--- Exercise brief ---
Beginning with the first line below, output every record verbatim and leave out the images.
Start of Records to process
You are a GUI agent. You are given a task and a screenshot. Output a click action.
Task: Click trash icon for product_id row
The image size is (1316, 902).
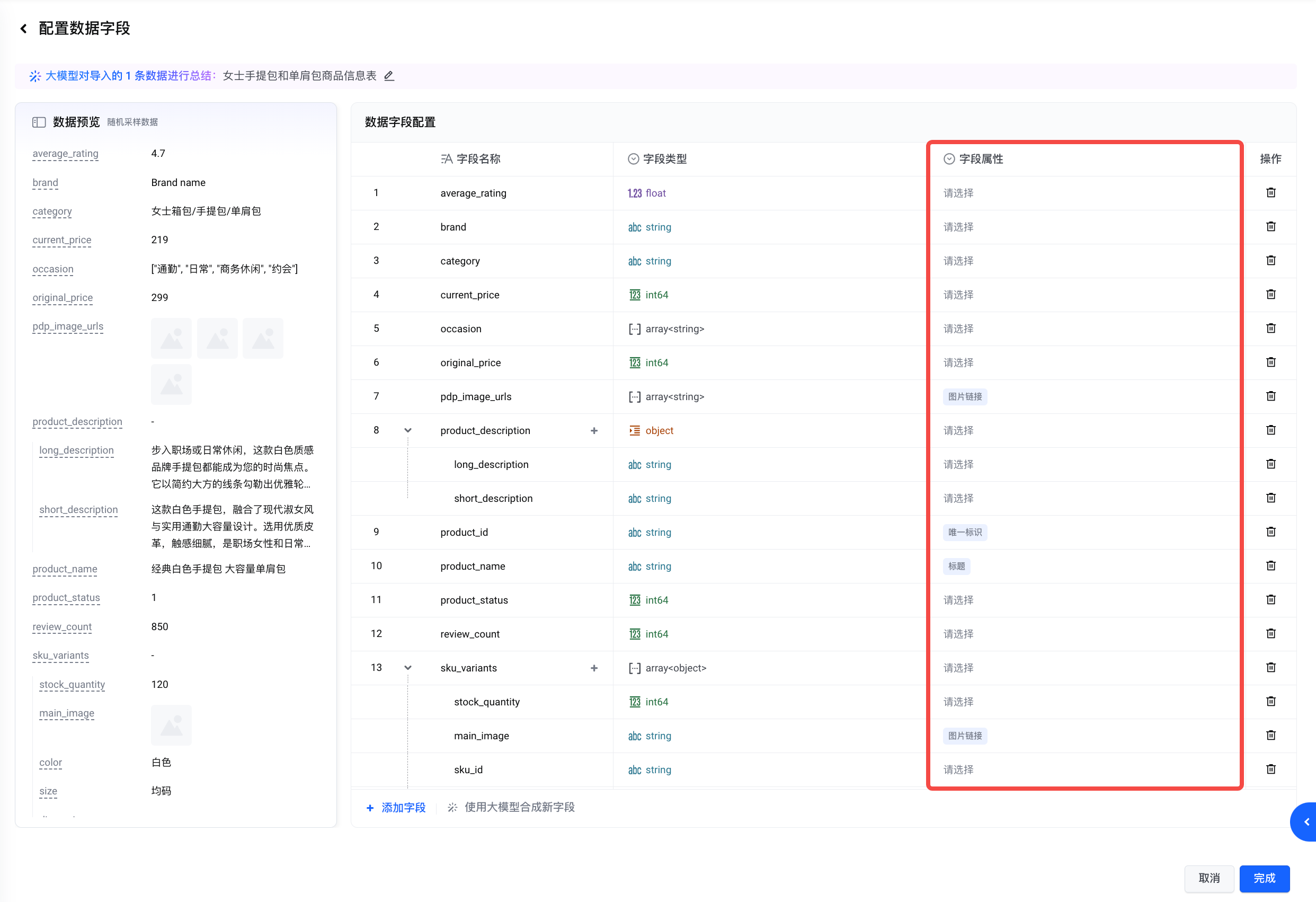point(1270,532)
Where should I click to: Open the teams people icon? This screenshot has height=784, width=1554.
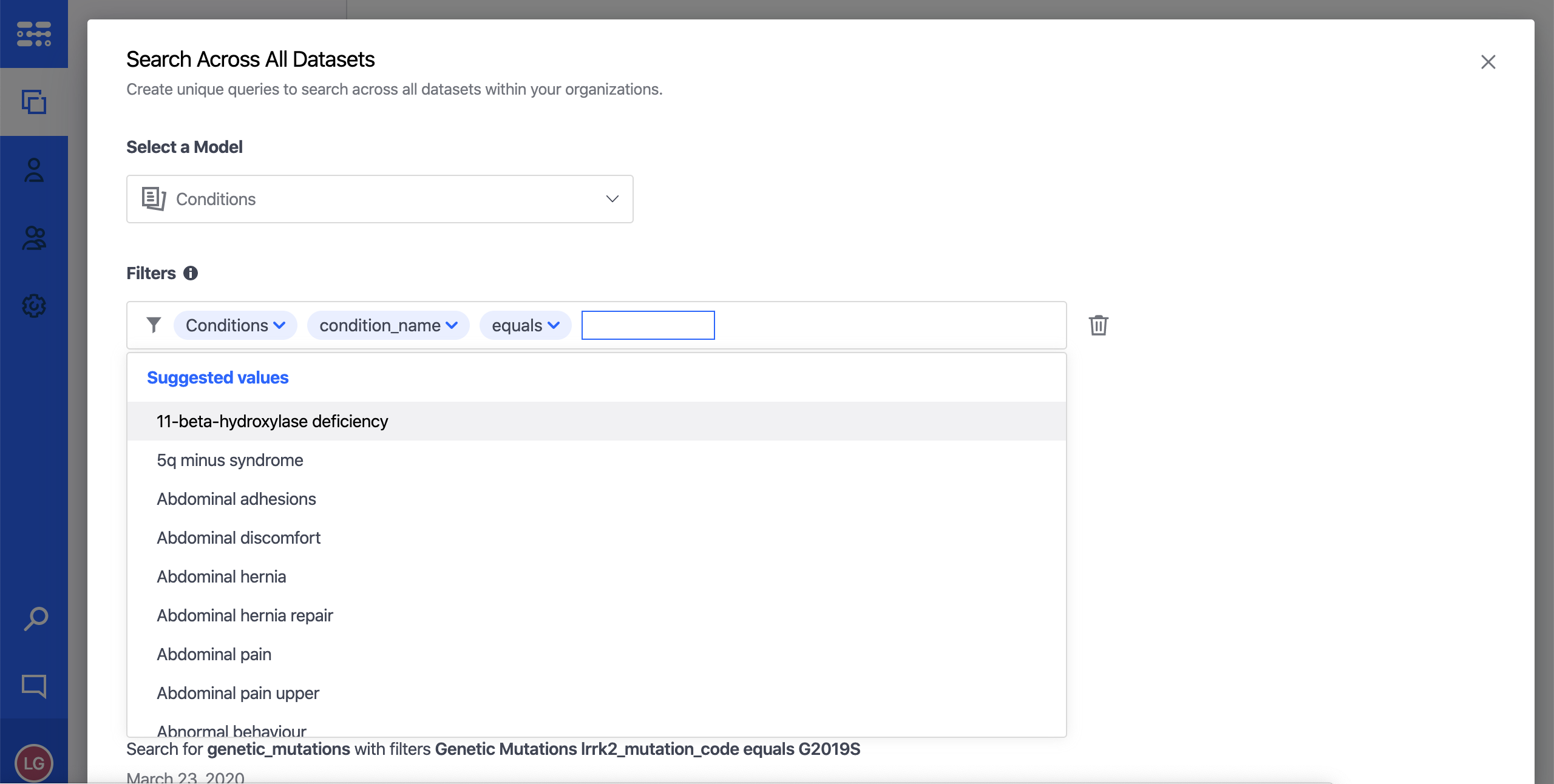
End of Records to process
--- Exercise result ---
You are a GUI agent. You are given a task and a screenshot. Output a click action.
Task: Click trash icon for product_id row
The image size is (1316, 902).
point(1270,532)
Where should I click to: Open the teams people icon? This screenshot has height=784, width=1554.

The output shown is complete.